Tuesday, July 8, 2008

beck: the untold story



today, beck hansen, born bek david campbell, sold to us as beck, had a double celebration. now's as good a time as any for me to tell you his secrets.

but first, the auspiciousness of today, july 8th, 2008. cause for celebration #1: beck had his 38th birthday. cause for celebration #2: he released his 12th (or is it 10th? or 8th? it depends on which albums you count) LP, modern guilt. it's great, but i'm too much of a fan to judge it with much objectivity. feel free to read what everyone else thinks. (i'm particularly fond of the rolling stone review.)

and so, with that double-whammy as a time-peg, i figured it was high time to do something i've meant to do for a long, long time: write down what he told me behind closed doors in the autumn of 2006.

mtv has a little sub-division called mtvU, aimed at college students, and they have a show there that they put out periodically, called "my shot with..." it's pretty simple: they give college kids the chance to interview their pop-culture idols. in 2006, with the information hot off the presses, the high lords of mtv sent word out to beck fans that they could sit on the interview couch with mr. hansen. i applied, went through several vetting processes, and got the gig.

on october 20th of that year, i entered the mtv studios, planted myself on a designated sofa, and after a bit of delay, he entered the room. we talked for about 45 minutes. i can't really describe the rush, but that's not important. if you want a more detailed account of how it all felt, here's a memoir i wrote about it (sans secrets) right after i did the interview, but before it was aired.

here's what mtv aired (sorry for the watermark—it was one of my first dvd rips, back in 2006, and i was using lame freeware):


My Shot With Beck from Abraham Riesman on Vimeo.

(oh also, i've lost a lot of weight since then. don't judge.)

now, here's the thing: they butchered the interview. they took 45 fascinating, revealing minutes and cranked out a 3-minute set of soundbites primarily aimed at selling the CD. can't say i exactly blame them, but it still feels shitty. and more importantly, they destroyed the remaining footage. it's gone forever.

but i have my memories.

so, without further ado, here are some points of interest that beck told me, and which have been lost to time until now. choose to doubt me, if you want, but i swear to god he told me all of these things:
  • 1999's midnite vultures was originally going to be produced by richard d. james, aka aphex twin. how much of a wild insanity fest would that have been? apparently, the deal only fell through because richard was buying a new house at the time.
  • the only song he hates performing is "debra"—a huge fan-favorite. he said people took it as a satire of R&B slow-jams, a reaction that made him uncomfortable, because he wanted to write a genuine slow-jam—no mocking intended. he didn't want to mock a genre he loved so much.

→ REQUIREMENT 1:
Could you return, word for word, the stretch of the Beck post that opens with the words containing "on october 20th" and closes with "then. don't judge.)"?
→ REQUIREMENT 2:
What comes next in the blog post about Beck? Write its continuation, picking up after its final line.

→ RECORD EXTRACTS:
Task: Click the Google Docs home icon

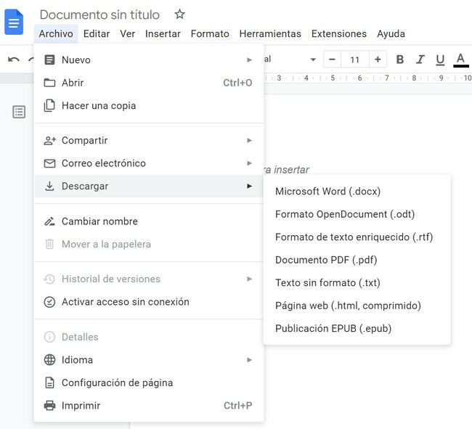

...

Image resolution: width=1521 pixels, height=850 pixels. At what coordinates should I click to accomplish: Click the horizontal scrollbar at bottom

==

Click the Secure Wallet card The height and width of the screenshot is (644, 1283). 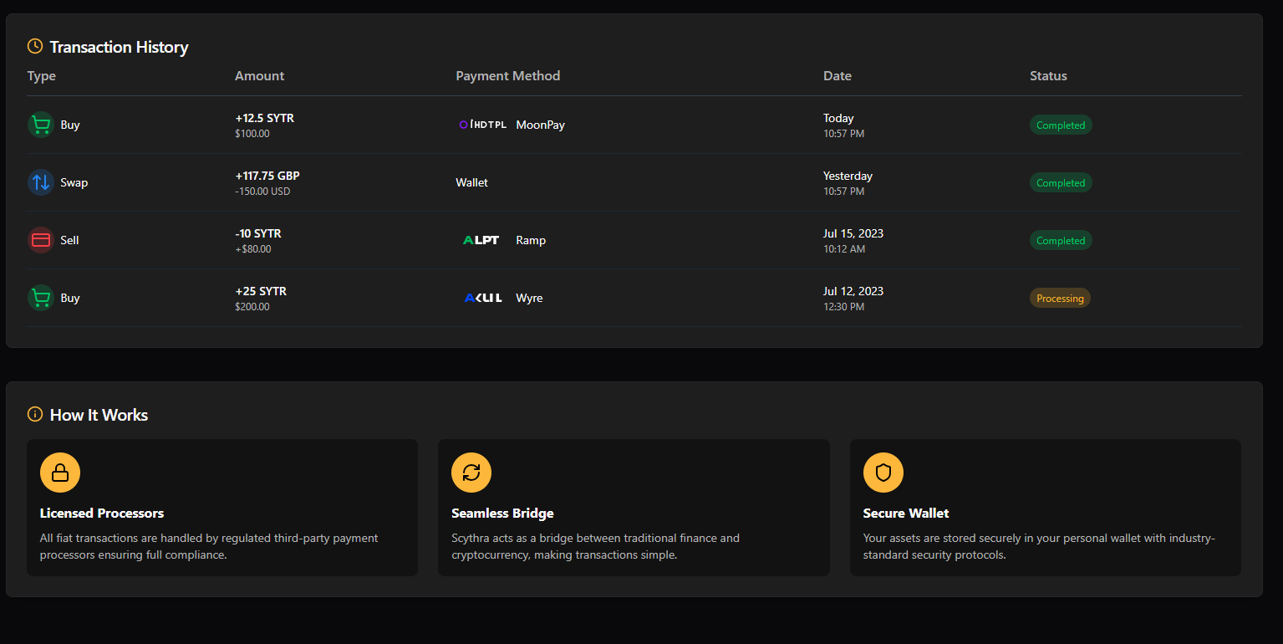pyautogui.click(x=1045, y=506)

→ WRITTEN ANSWER 1:
on october 20th of that year, i entered the mtv studios, planted myself on a designated sofa, and after a bit of delay, he entered the room. we talked for about 45 minutes. i can't really describe the rush, but that's not important. if you want a more detailed account of how it all felt, here's a memoir i wrote about it (sans secrets) right after i did the interview, but before it was aired.

here's what mtv aired (sorry for the watermark—it was one of my first dvd rips, back in 2006, and i was using lame freeware):


My Shot With Beck from Abraham Riesman on Vimeo.

(oh also, i've lost a lot of weight since then. don't judge.)

→ WRITTEN ANSWER 2:
  • despite his reputation as a secretive fellow, he thinks he doesn't hide his faith, his home life, or his real self—what you see on stage or in the hour of DIY videos he made at his house is basically all there is, given how tour- and recording-filled his life is. he was surprisingly calm when he talked about the topic of his personal life, even though i said "faith" (and i saw the producers cringeing, what with the flak he gets about scientology). he really felt that there wasn't anything to hide. (take that assertion for what it's worth—the anti-scientology types out there won't buy it, i'm sure.)
  • nevertheless, he let me in on the raising of his then-two-year-old son, cosimo henri. it was a-do-ra-ble. i asked him if he sang songs to put his son to sleep, and he said yes. i asked if he sang his own hits, and beck laughed and said, "no, see, he forces me to write new songs." apparently, cosimo would say things like "daddy, sing your song about the airplane," and beck would say, "but i don't have a song about an airplane," and cosimo would then just demand that beck make one up!
  • also, he said cosimo was weirdly inspiring, given that he was at an age when kids don't really know what words mean, so they'll just string together bizarre sentences, based on how the words sound. dammit, beck had an example, but i have forgotten it.
  • he was a huge proponent of filling his website with tracks that would never see release anywhere else — like three nick drake covers that he abruptly posted just a few weeks prior to the interview — because he didn't really know how to fit lots of his songs onto albums. i mean, where would those nick drake covers go on an LP of mixed-genre acoustic funk?
  • he'd just seen orson welles's f is for fake, and recommended it to me.
  • working with michel gondry is freaking insane, because you have no idea of what his general vision is going to be—he just tells you to do things, and none of it makes sense until you see the final product.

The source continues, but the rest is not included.